Aim of the task >> Report every line from the following entries that contains the string "checkmark".

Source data
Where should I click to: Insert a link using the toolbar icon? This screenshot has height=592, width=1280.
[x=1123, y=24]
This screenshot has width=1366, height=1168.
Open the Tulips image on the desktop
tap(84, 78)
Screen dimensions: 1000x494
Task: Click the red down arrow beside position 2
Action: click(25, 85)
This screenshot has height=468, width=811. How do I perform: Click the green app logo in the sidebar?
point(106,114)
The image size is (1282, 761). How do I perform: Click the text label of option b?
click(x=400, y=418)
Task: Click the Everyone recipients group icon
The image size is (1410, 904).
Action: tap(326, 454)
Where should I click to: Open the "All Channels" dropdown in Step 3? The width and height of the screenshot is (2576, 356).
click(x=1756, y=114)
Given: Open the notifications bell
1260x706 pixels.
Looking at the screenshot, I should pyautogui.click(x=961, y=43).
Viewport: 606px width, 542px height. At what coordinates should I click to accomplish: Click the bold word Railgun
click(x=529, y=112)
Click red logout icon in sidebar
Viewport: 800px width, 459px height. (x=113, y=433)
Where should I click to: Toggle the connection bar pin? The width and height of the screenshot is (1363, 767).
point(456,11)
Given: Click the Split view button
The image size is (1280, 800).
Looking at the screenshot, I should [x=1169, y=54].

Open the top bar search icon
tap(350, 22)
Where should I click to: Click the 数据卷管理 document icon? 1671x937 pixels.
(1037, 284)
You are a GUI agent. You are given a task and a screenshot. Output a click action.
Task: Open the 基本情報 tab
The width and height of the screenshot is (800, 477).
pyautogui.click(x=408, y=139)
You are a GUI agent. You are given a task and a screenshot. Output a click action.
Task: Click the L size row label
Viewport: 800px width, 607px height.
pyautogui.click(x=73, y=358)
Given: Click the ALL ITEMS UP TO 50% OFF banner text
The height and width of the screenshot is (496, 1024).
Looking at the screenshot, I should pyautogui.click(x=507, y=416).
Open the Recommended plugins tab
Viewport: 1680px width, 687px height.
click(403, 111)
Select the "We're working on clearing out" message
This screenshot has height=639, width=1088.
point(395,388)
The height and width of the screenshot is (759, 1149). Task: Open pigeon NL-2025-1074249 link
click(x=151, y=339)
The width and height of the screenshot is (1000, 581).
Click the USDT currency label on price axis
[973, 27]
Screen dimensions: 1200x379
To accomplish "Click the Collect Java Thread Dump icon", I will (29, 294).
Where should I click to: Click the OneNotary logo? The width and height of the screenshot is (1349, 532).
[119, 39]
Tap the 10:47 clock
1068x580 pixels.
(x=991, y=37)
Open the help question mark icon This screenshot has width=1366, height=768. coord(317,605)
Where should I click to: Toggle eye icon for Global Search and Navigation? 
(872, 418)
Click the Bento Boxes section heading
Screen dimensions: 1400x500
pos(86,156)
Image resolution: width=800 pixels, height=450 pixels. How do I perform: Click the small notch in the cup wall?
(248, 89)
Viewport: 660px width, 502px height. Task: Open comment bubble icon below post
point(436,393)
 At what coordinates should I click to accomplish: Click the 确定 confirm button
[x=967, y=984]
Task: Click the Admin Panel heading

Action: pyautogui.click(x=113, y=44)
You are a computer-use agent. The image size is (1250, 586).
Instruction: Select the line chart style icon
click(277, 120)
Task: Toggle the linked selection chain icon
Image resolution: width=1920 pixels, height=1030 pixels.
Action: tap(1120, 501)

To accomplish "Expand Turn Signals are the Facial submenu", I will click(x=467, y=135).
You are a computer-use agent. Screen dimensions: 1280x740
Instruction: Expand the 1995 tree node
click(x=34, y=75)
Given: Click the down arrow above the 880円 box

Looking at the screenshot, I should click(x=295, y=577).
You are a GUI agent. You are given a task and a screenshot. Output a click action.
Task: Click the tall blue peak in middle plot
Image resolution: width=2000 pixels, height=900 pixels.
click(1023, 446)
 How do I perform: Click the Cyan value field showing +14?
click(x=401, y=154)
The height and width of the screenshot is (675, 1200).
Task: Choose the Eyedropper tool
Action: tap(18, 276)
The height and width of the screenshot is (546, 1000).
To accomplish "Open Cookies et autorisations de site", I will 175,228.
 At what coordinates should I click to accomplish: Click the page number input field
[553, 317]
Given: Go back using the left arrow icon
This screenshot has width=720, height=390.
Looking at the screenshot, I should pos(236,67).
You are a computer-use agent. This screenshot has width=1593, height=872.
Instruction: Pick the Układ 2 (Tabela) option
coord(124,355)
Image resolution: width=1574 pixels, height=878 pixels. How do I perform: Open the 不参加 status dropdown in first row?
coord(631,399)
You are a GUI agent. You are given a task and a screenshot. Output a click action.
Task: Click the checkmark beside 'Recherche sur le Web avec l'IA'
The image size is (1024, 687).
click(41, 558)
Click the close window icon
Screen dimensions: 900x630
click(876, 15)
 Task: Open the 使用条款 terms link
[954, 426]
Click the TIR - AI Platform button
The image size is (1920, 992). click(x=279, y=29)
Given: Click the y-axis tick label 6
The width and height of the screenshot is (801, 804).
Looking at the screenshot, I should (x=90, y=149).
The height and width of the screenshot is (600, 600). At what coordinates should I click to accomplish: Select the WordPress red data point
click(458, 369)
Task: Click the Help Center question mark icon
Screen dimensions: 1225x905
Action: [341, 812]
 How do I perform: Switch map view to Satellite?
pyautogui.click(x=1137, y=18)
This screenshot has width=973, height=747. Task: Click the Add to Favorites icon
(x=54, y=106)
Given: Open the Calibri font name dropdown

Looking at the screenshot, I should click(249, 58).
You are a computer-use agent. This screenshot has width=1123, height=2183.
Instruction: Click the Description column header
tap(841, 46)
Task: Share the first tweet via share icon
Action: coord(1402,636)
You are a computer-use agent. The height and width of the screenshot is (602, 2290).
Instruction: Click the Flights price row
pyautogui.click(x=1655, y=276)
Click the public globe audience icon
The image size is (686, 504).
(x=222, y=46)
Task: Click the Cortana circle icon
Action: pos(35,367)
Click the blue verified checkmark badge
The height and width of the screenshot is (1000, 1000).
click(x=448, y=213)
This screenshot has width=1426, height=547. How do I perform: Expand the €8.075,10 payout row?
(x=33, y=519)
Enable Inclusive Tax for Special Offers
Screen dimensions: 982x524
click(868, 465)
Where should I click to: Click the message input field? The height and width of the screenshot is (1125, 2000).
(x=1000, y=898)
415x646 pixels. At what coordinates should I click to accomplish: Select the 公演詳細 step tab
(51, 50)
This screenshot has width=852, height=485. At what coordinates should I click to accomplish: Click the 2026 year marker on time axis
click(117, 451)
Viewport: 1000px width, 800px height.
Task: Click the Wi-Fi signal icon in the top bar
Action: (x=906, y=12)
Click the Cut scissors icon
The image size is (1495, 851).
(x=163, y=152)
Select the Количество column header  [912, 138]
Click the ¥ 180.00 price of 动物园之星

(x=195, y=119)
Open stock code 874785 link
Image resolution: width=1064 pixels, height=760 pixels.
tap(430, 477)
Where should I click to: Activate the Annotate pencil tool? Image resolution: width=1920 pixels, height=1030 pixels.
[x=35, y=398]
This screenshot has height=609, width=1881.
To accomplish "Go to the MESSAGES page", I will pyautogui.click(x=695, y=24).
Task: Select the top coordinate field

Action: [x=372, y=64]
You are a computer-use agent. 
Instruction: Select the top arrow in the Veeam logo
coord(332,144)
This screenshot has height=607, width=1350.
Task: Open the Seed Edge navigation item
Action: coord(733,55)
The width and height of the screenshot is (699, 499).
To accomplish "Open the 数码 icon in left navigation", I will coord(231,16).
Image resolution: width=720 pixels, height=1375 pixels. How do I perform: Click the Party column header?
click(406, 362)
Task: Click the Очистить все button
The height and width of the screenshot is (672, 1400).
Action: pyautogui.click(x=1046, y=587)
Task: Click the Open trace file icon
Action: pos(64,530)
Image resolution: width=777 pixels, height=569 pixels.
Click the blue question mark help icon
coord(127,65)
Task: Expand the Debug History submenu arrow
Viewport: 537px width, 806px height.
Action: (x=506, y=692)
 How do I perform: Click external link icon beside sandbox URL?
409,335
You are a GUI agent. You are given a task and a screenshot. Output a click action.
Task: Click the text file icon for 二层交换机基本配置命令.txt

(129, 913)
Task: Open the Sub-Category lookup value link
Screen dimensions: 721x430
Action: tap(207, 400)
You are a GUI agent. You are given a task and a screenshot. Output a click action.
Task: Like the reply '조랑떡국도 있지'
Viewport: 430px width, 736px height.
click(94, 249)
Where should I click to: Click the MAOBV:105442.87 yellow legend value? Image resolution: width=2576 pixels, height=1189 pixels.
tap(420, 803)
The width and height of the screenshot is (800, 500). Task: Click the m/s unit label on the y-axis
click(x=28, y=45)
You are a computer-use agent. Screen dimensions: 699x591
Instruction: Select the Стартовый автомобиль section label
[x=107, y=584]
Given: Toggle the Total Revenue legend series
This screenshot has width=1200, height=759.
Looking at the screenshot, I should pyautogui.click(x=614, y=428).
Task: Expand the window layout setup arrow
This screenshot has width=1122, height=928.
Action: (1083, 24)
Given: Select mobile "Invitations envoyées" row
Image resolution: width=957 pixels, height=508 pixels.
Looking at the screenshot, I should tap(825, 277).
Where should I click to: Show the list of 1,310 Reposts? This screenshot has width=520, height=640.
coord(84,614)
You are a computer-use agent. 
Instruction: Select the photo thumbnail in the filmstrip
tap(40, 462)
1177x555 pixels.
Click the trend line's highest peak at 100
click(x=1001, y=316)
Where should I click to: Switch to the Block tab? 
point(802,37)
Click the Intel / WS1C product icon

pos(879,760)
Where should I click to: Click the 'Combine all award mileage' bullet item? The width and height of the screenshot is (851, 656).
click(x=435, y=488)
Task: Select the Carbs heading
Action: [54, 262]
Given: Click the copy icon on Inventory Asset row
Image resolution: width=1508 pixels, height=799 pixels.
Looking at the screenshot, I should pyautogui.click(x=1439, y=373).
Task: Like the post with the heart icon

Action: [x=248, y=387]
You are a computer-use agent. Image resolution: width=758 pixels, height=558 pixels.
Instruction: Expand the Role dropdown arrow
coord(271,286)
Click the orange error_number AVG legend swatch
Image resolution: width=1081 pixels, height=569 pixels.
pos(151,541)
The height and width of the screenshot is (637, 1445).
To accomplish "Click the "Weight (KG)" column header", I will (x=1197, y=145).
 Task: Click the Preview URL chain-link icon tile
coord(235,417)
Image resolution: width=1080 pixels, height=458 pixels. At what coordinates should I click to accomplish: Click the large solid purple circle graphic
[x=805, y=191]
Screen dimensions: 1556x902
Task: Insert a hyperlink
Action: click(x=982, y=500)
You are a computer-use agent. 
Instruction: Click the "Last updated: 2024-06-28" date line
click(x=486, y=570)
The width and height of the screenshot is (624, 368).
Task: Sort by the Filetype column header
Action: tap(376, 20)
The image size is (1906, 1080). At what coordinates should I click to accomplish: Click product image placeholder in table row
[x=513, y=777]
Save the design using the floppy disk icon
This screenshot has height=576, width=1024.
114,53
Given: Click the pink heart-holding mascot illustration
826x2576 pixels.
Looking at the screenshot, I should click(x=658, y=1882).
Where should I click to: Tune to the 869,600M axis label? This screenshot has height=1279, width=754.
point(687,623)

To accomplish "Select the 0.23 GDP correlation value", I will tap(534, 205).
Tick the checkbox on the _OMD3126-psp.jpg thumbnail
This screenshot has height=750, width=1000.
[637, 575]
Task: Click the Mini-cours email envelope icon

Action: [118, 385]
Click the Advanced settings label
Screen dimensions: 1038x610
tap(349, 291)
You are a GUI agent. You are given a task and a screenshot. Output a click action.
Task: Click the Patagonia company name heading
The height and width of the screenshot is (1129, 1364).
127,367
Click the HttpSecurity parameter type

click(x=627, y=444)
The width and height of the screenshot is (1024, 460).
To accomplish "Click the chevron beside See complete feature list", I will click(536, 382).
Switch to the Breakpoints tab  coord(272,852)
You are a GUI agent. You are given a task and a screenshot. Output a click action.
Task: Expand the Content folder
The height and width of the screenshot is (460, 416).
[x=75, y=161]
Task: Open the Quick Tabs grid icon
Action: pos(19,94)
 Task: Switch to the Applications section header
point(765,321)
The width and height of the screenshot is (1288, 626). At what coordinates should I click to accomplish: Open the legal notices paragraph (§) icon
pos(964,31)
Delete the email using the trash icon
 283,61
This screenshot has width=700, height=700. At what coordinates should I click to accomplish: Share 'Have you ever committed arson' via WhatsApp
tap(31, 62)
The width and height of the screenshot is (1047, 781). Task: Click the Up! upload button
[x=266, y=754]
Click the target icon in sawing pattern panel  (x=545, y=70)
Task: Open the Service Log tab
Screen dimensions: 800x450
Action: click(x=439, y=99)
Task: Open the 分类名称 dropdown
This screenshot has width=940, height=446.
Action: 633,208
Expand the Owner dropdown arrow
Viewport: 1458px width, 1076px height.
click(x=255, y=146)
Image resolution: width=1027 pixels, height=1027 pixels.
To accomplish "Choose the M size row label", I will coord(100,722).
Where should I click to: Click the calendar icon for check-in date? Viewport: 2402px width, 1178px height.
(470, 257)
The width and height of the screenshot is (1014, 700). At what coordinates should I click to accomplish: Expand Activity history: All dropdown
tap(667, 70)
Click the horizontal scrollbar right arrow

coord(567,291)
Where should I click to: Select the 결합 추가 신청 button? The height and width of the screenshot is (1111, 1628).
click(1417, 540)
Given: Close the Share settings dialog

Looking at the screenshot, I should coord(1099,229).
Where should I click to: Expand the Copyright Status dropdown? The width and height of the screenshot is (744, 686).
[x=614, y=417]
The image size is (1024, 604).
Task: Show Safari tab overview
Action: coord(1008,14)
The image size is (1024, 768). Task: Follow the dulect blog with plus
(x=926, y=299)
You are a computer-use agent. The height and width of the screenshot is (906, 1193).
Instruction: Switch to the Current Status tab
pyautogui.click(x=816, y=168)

Problem solution >>
Task: Click the checkmark beside 'Recherche sur le Web avec l'IA'
Click the blue verified checkmark badge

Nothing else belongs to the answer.